1:11 AM
er maybe that's not so bad.
Anyway, I think there's a bijection between nullification functors (= slocalization at a set of maps with contractible codomain) on the $\infty$-category of spaces and modalities on the $\infty$-category of spaces. The bijection takes a nullification $P$ to the modality whose left class is those maps with $P$-acyclic fiber, and conversely simply takes a modality $(\mathcal E, \mathcal M)$ to localization at $\mathcal E$.

16 hours later…
5:11 PM
There's a theorem saying that if both $\mathcal{C}$ and $\mathcal{C}^{op}$ are (locally-) presentable 1-categories then $\mathcal{C}$ must be a lattice. I wonder if this is true for $\infty$-categories...
I believe it should fail. I would not consider it a completely fleshed out counterexample but here's my thought:
I think verdier duality can be stated as an equivalence $CoSh^{Sp}(\mathfrak{X}) := Fun^L(\mathfrak{X},Sp)^{op} \cong Sh^{Sp}(\mathfrak{X}) = Fun^{R}(\mathfrak{X}^{op},Sp)$ for $\mathfrak{X}$ the $\infty$-topos associated with a sufficiently nice locally compact hausdorff space. But regardless of that $Fun^{L}(\mathcal{C},\mathcal{D})$ when $\mathcal{C}$ and $\mathcal{D}$ are presentable is always presentable. I admit that I do not immediately have a reference for either statemen
I just found a reference for this kind of Verdier duality statement! people.math.harvard.edu/~lurie/282ynotes/LectureXXI-Verdier.pdf
There's no proof there unfortunately.
Still though, if the theorem I mentioned about 1-categories holds for $\infty$-categories it seems like no such statement can hold regardless of how nice $\mathfrak{X}$ is...
To see the relation between my formulations and lurie's: $Sh_{\mathcal{C}}(X) = Sh_{\mathcal{C}^{op}}(X)^{op} = Fun^{R}(\mathfrak{X}^{op},\mathcal{C}^{op})^{op} = Fun^{L}(\mathfrak{X},\mathcal{C})^{op}$
Also the fact that verdier duality involves in a crucial way stability makes this plausible as any stable 1-category must be trivial I believe.
@TimCampion That's really nice to know! Thanks for clearing that up.

5:49 PM
@SaalHardali This cannot be right: for $\mathfrak{X}=\mathrm{Space}$ (i.e. pick your space to be the point) this would say $\mathrm{Sp}=\mathrm{Sp}^{op}$, which is false. Verdier duality usually has finiteness restrictions
I suspect the correct statement of Verdier duality is $\mathrm{Fun}^L(\mathfrak{X},\mathrm{Sp}^{op})^{op}\cong \mathrm{Fun}^R(\mathfrak{X}^{op},\mathrm{Sp})$. Unfortunately for you this does not provide a counterexample to the theorem (which I believe to be true)

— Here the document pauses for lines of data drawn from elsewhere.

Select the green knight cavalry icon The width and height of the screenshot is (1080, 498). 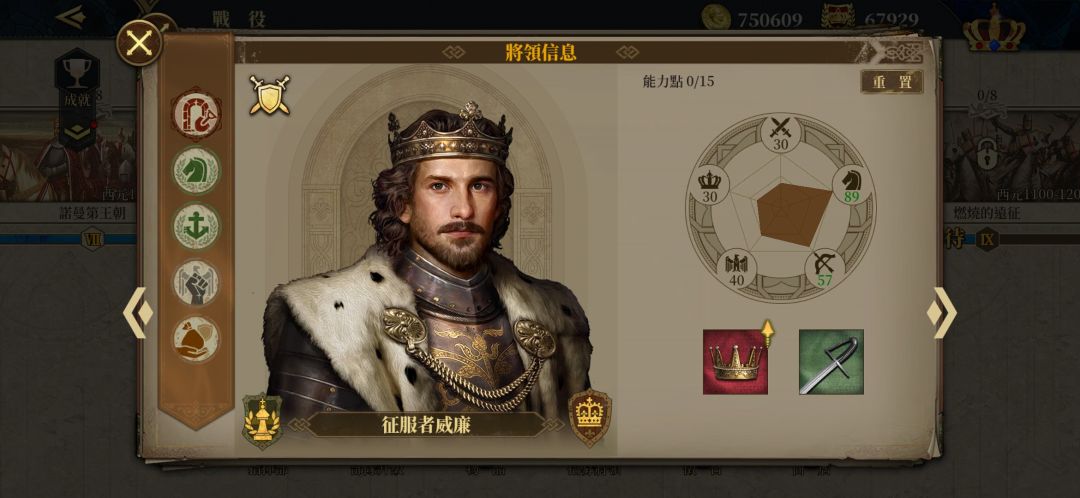tap(196, 171)
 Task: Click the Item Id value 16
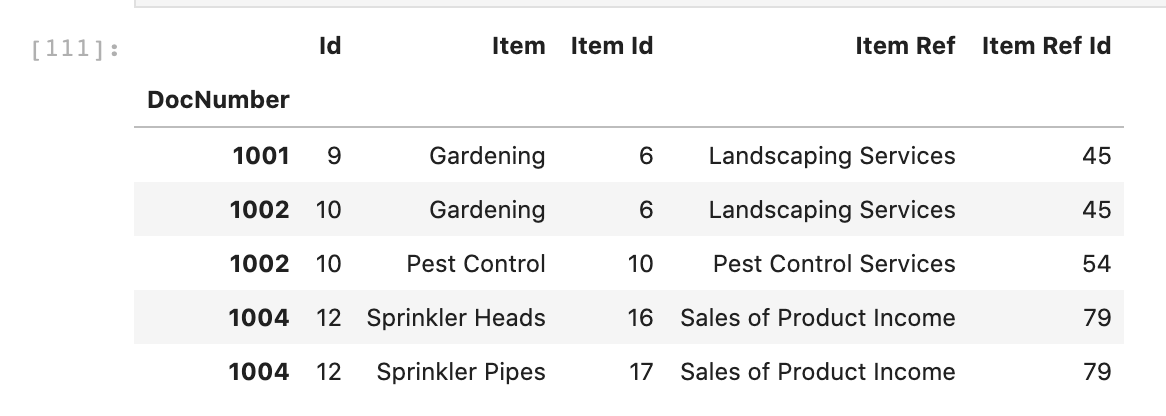pos(640,318)
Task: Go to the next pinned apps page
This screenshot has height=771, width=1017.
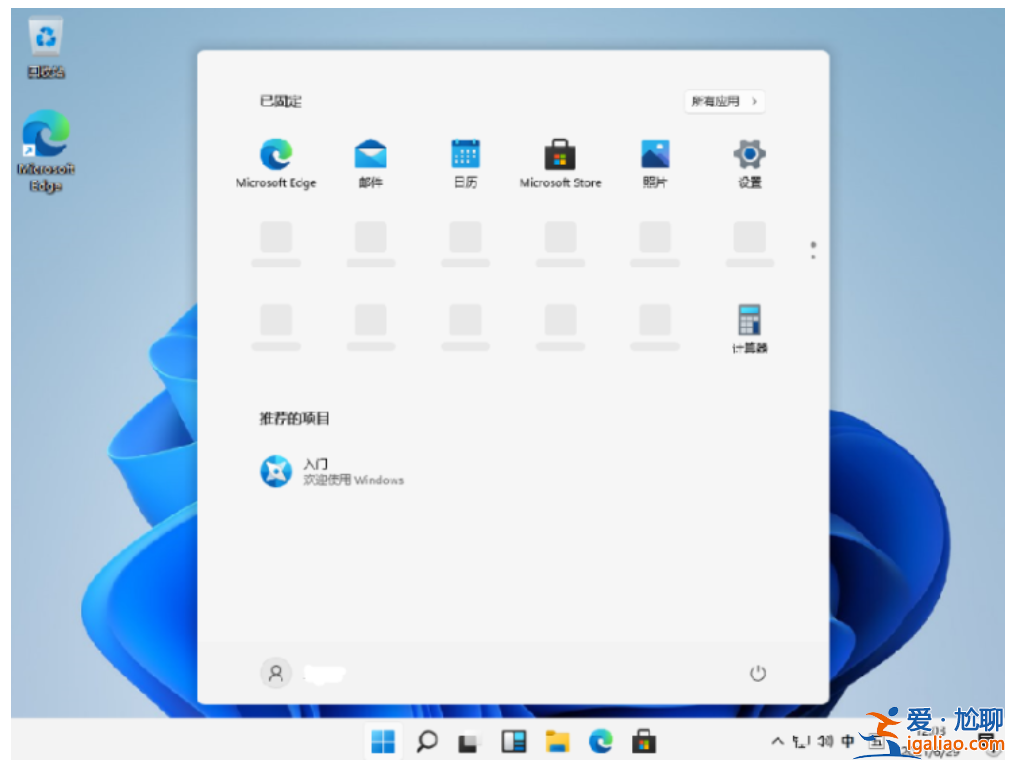Action: click(x=812, y=259)
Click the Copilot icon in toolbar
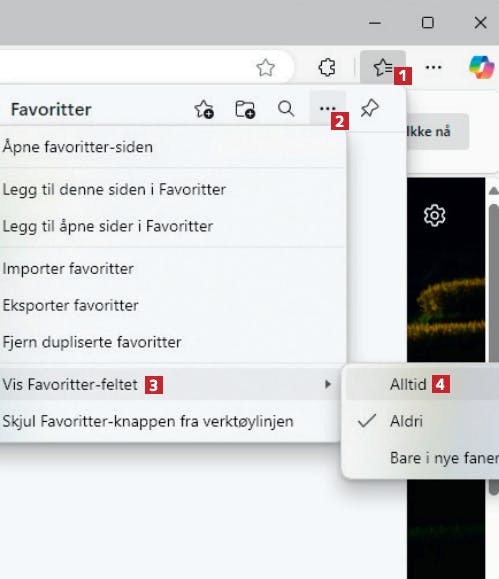 [x=481, y=67]
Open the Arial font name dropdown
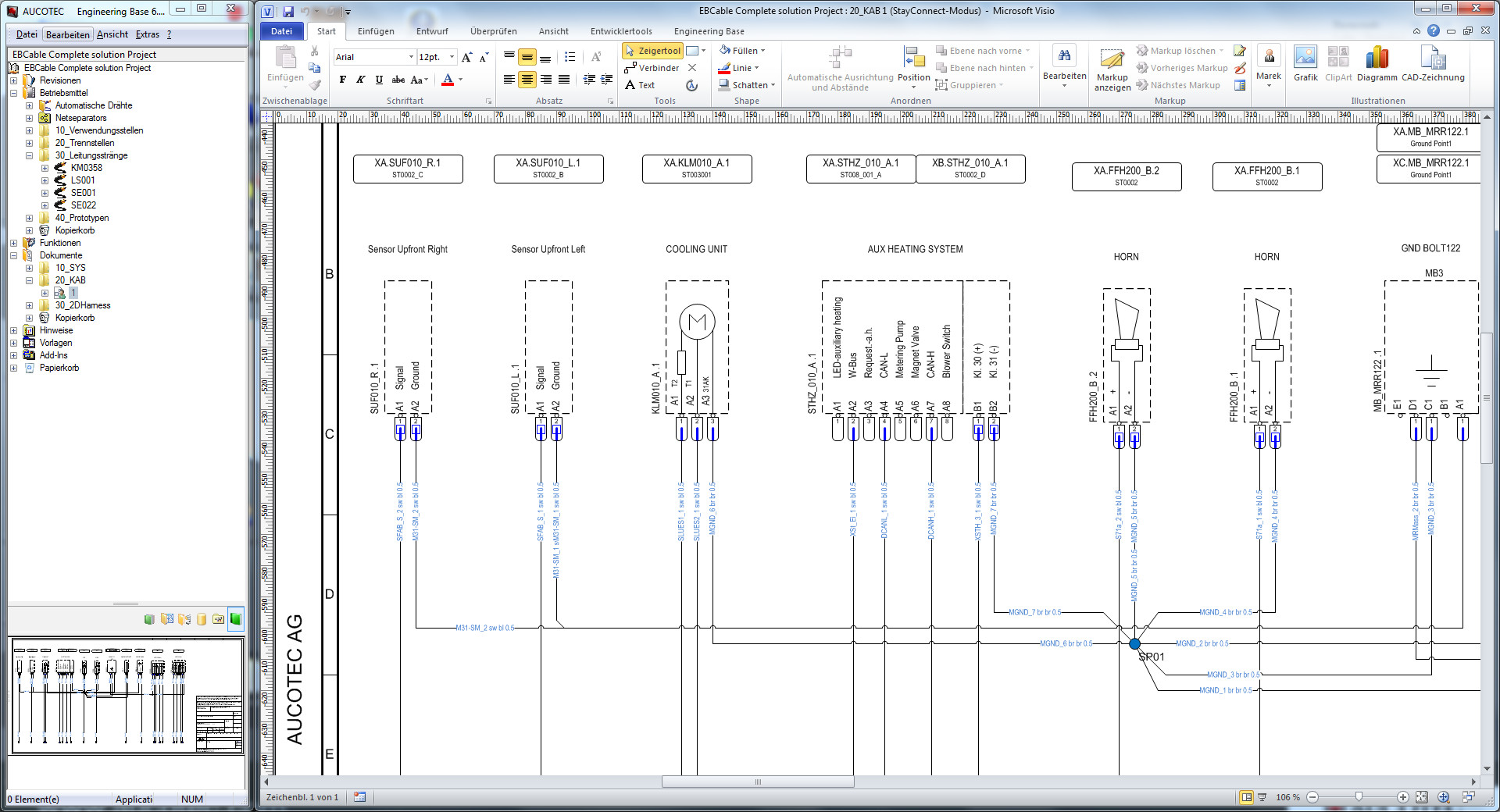This screenshot has width=1500, height=812. point(411,57)
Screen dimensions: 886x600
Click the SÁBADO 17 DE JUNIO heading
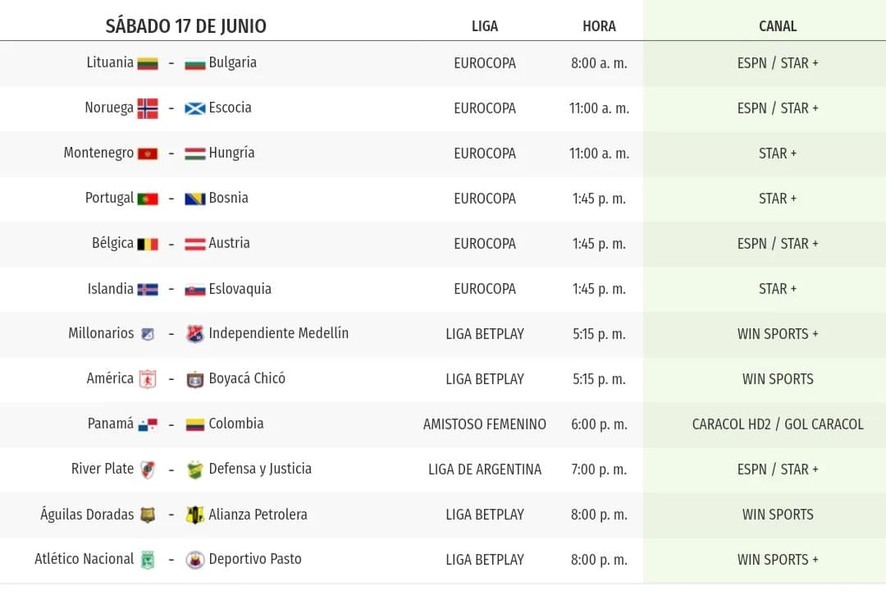pos(186,26)
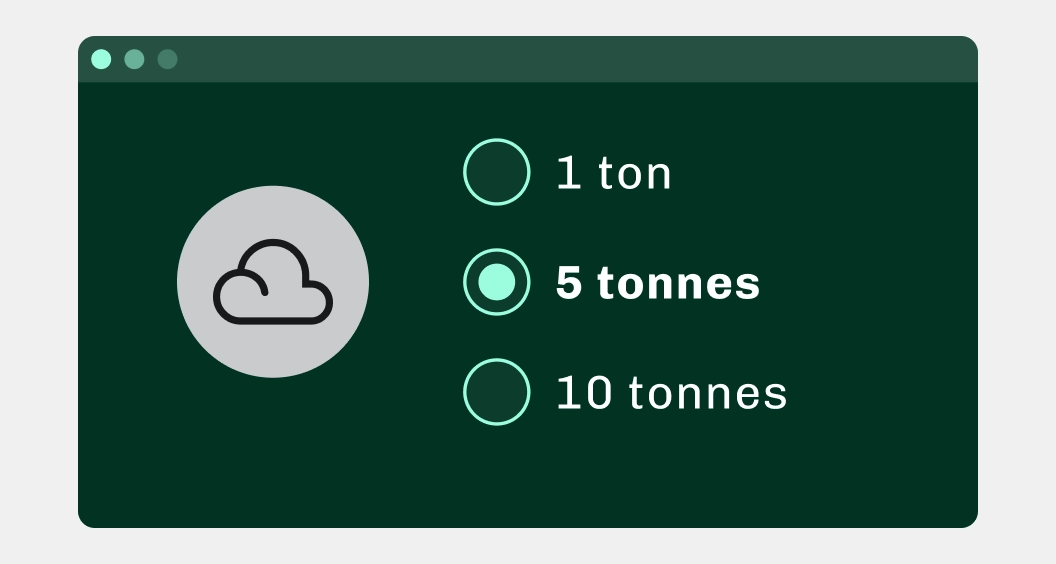The image size is (1056, 564).
Task: Select the 1 ton radio button
Action: coord(496,172)
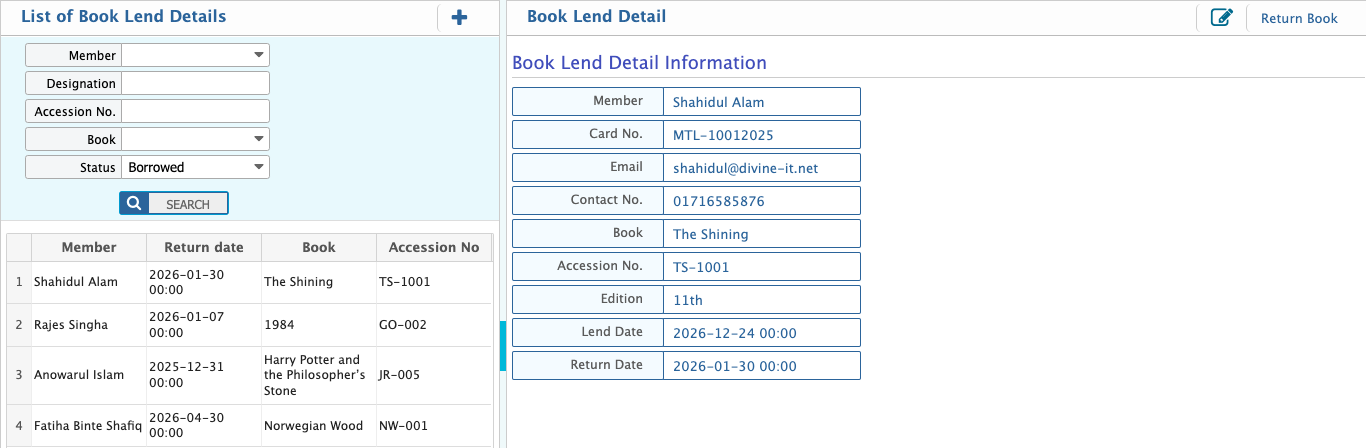Click the plus icon to add lend detail
This screenshot has width=1366, height=448.
[x=459, y=18]
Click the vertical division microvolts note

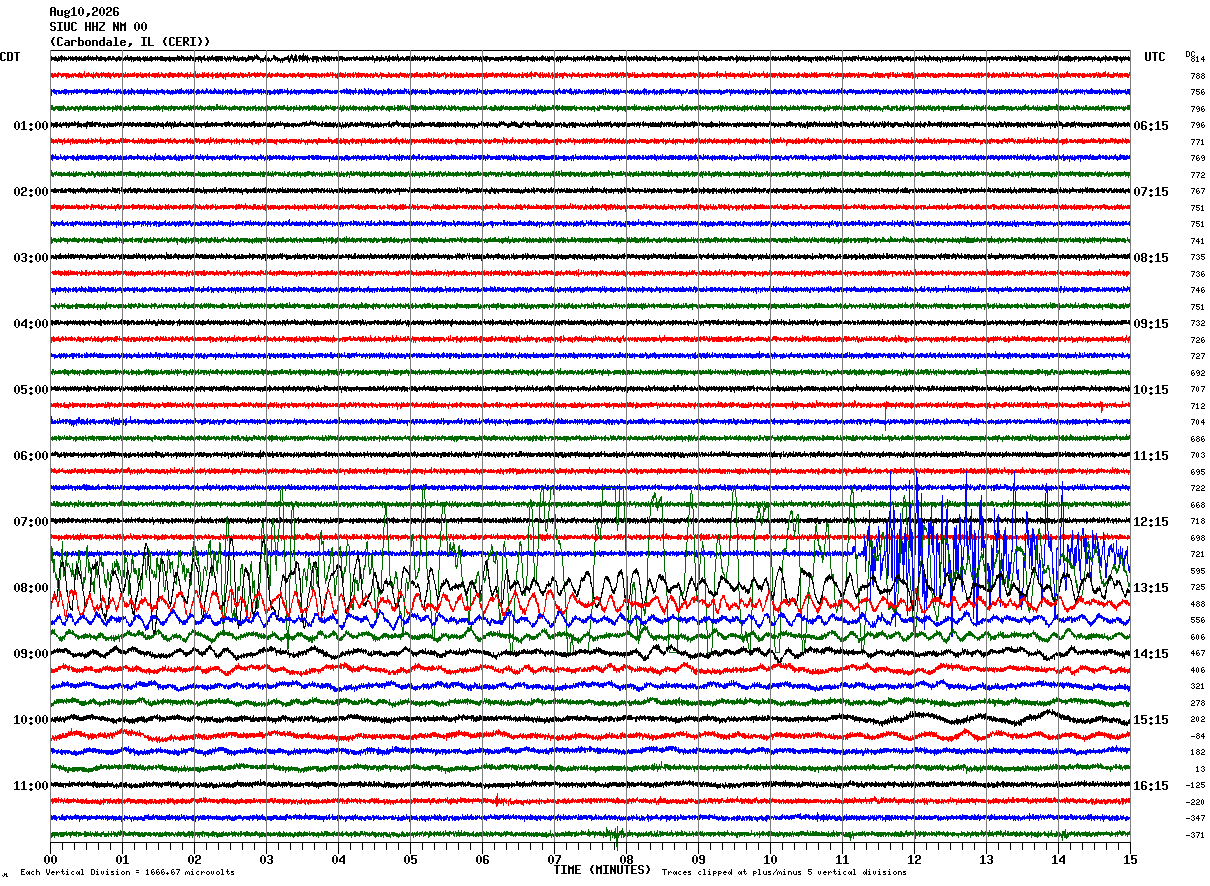coord(128,872)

@SaalHardali I'm glad it's of some interest!
Regarding the "opposites" question, it's weird
The proof for 1-categories relies on epi-mono-type factorizations
so it might not be possible to generalize the proof to $\infty$-categories

@SaalHardali I believe you have an op too much in the last step ($\mathrm{Fun}^R(\mathfrak{X}^{op},\mathcal{C}^{op})=\mathrm{Fun}^L(\mathfrak{X},\mathcal{C})^{op}$ )

@DenisNardin Yep! That's the one. Just found it with the help of a third party. Thanks.
Great! I'm glad it all comes down to this stupid point. This actually solves the original problem that motivated this question.
So I'm back to being agnostic about the opposite presentability thing.
And of course $Sp=Sp^{op}$ is false (silly me).
And I agree with your statement of Verdier duality as well.
Everything makes a lot more sense now. Thanks.